BEGIN Exercise data

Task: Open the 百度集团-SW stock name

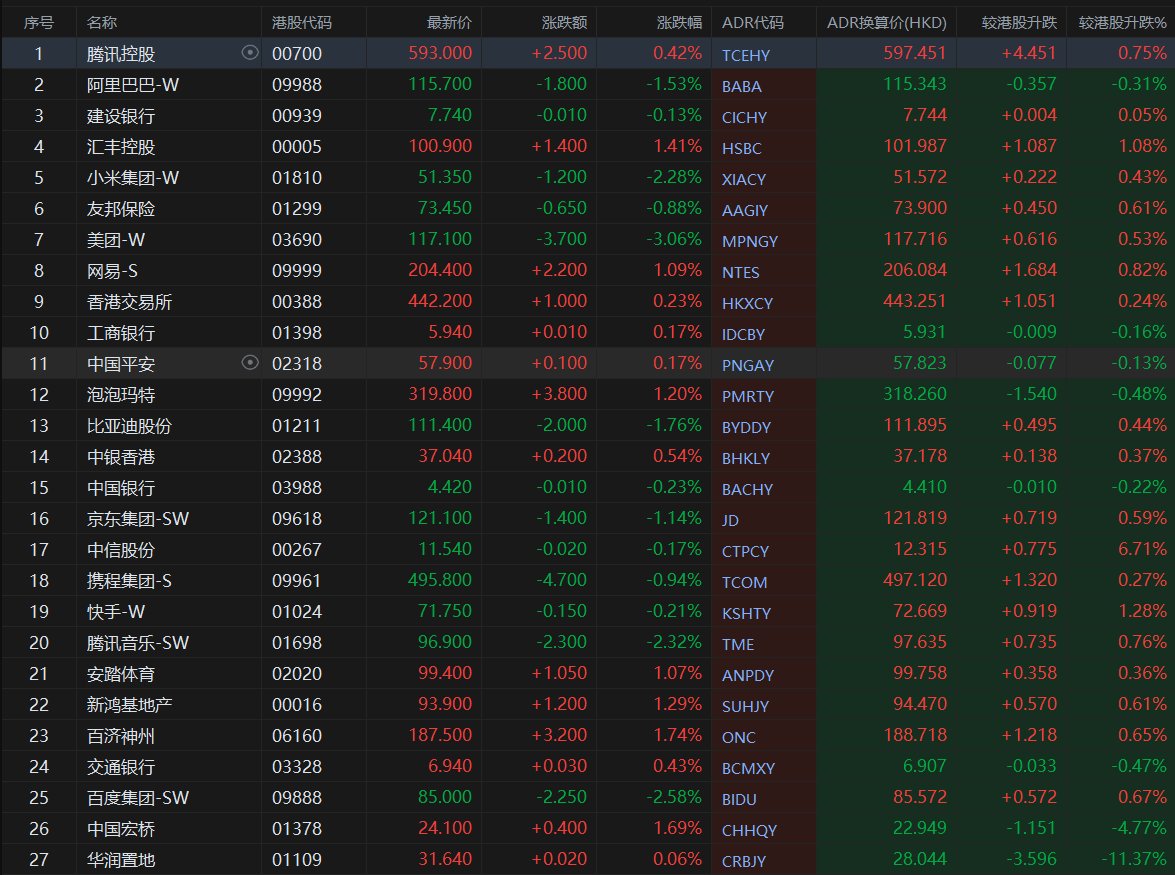Action: tap(137, 797)
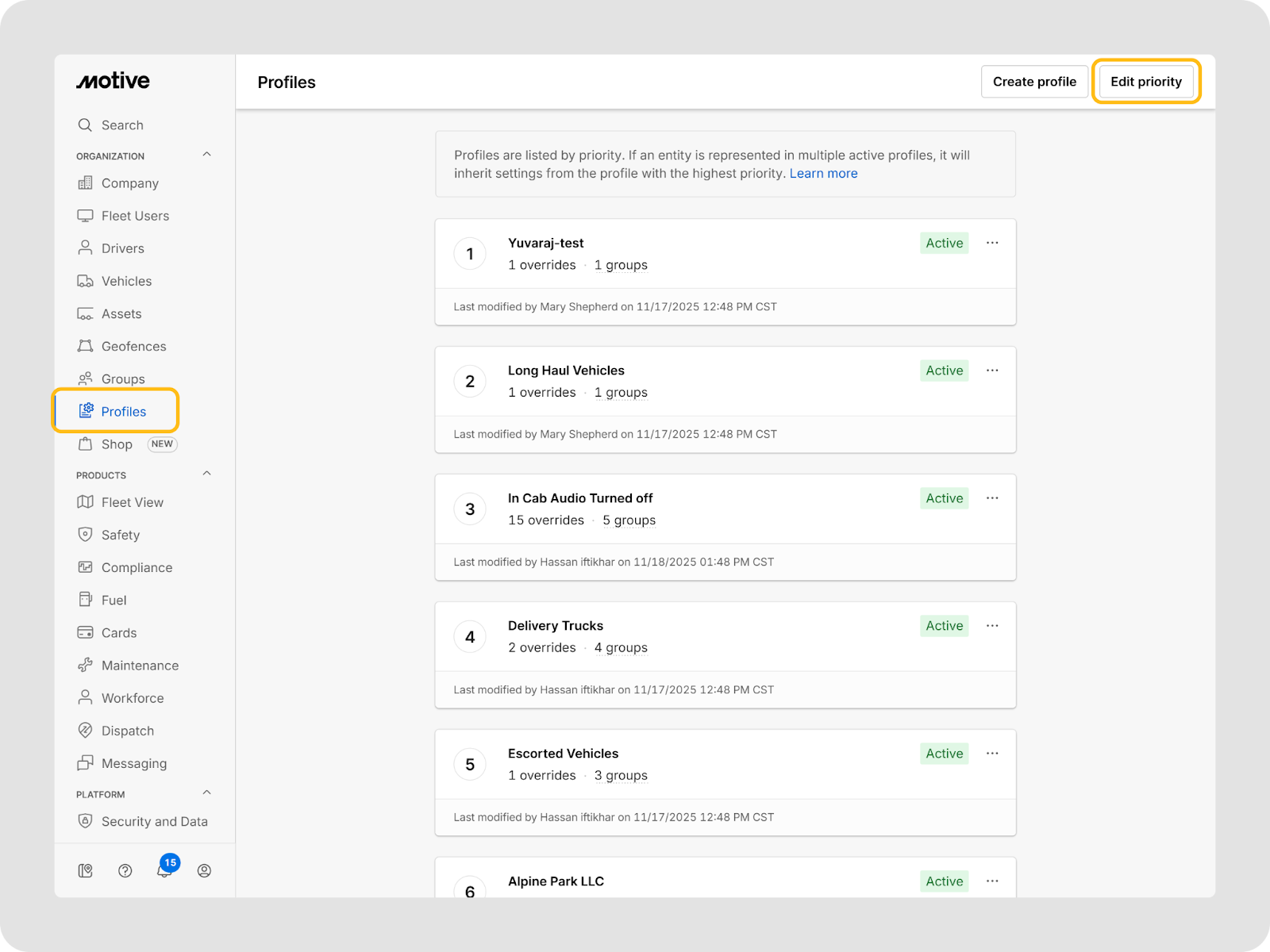Open the Fleet View menu item
This screenshot has width=1270, height=952.
pos(132,502)
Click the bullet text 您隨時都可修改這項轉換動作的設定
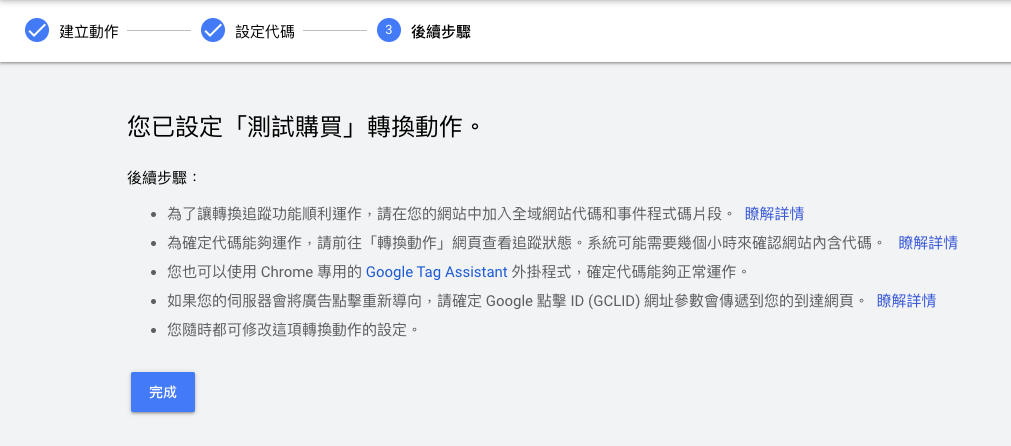The image size is (1011, 446). point(292,329)
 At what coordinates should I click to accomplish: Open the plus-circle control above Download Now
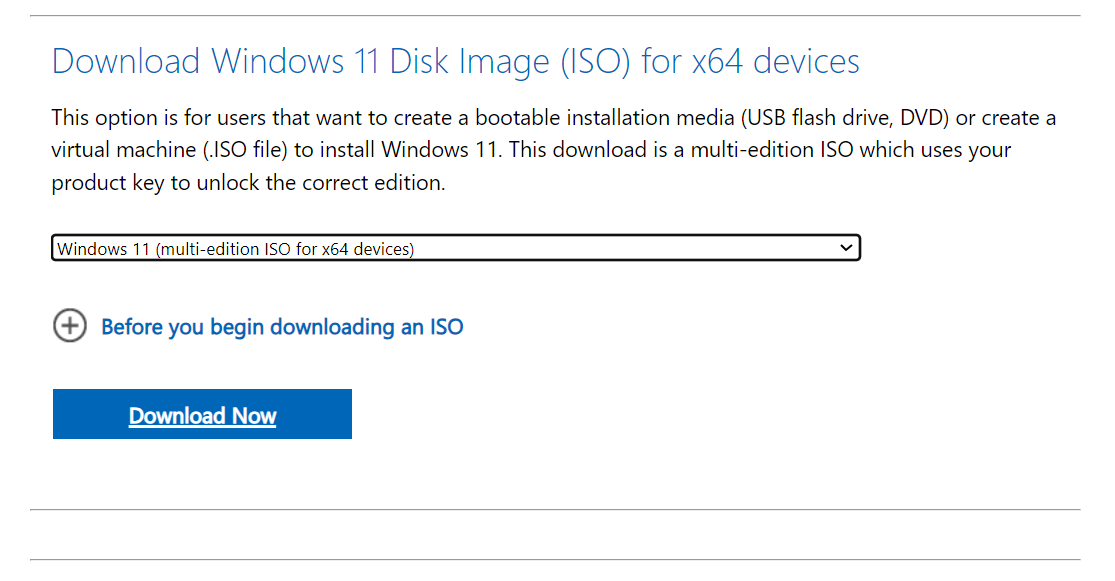click(70, 326)
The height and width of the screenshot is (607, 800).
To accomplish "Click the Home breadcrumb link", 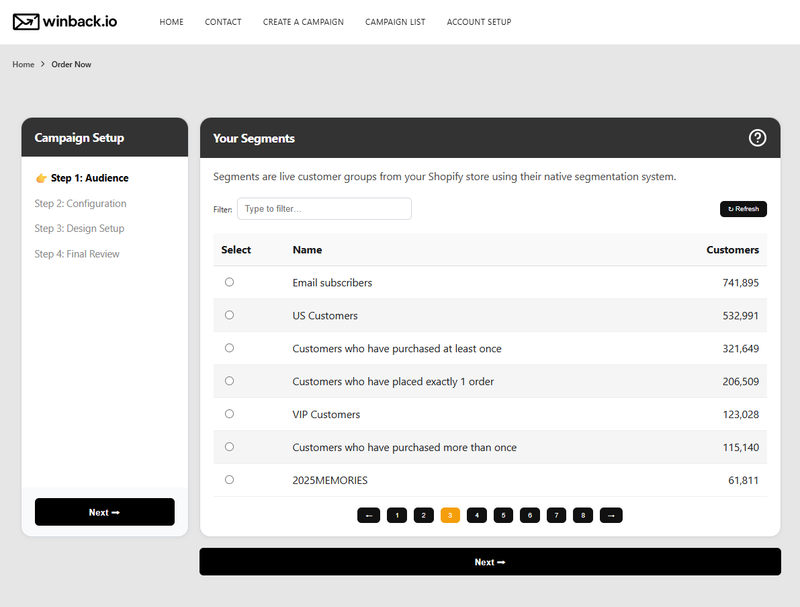I will (23, 65).
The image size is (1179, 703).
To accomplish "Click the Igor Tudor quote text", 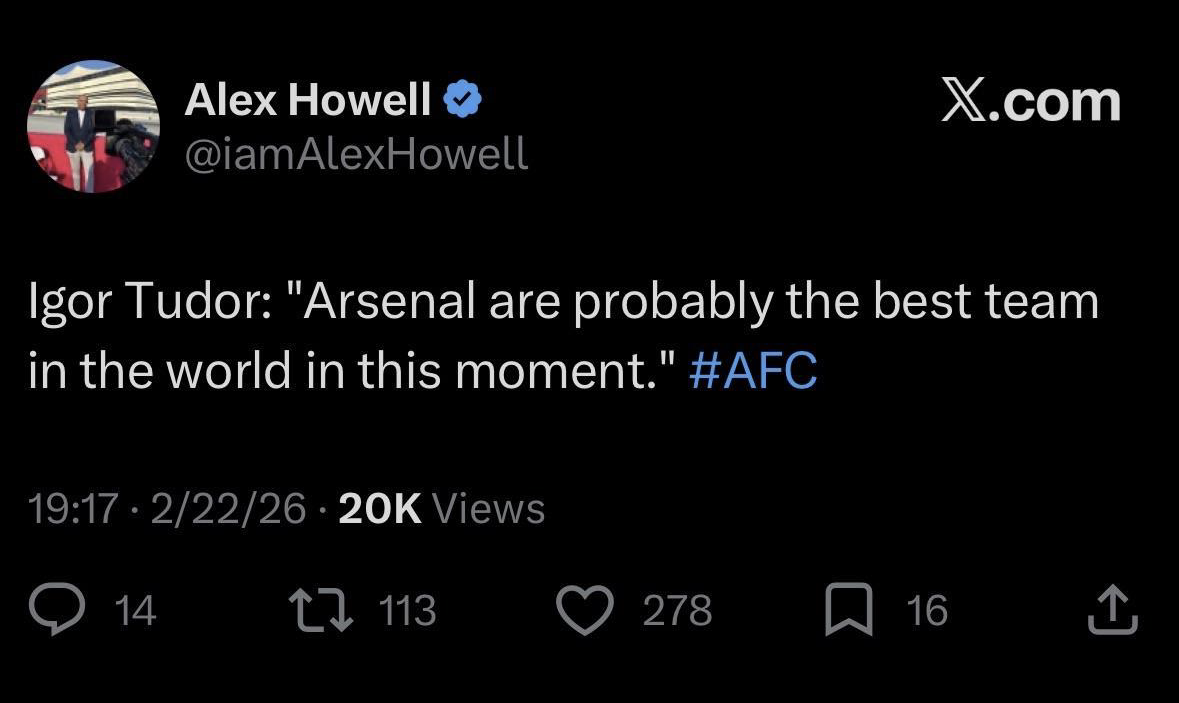I will pyautogui.click(x=564, y=335).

END Exercise data

:: Problem requirements ::
Could you set down verbatim the lines from the beginning of the entries above through the line containing "The height and", both included, leaving out the pictures?

:: Written answer ::
Task: Open the 百度集团-SW stock name

Action: tap(137, 797)
Open the Fleet View menu item
This screenshot has width=1270, height=952.
pos(132,502)
Click the bullet text 您隨時都可修改這項轉換動作的設定
The image size is (1011, 446). point(292,329)
 At what coordinates should I click to accomplish: Open the plus-circle control above Download Now
click(70, 326)
The height and width of the screenshot is (607, 800).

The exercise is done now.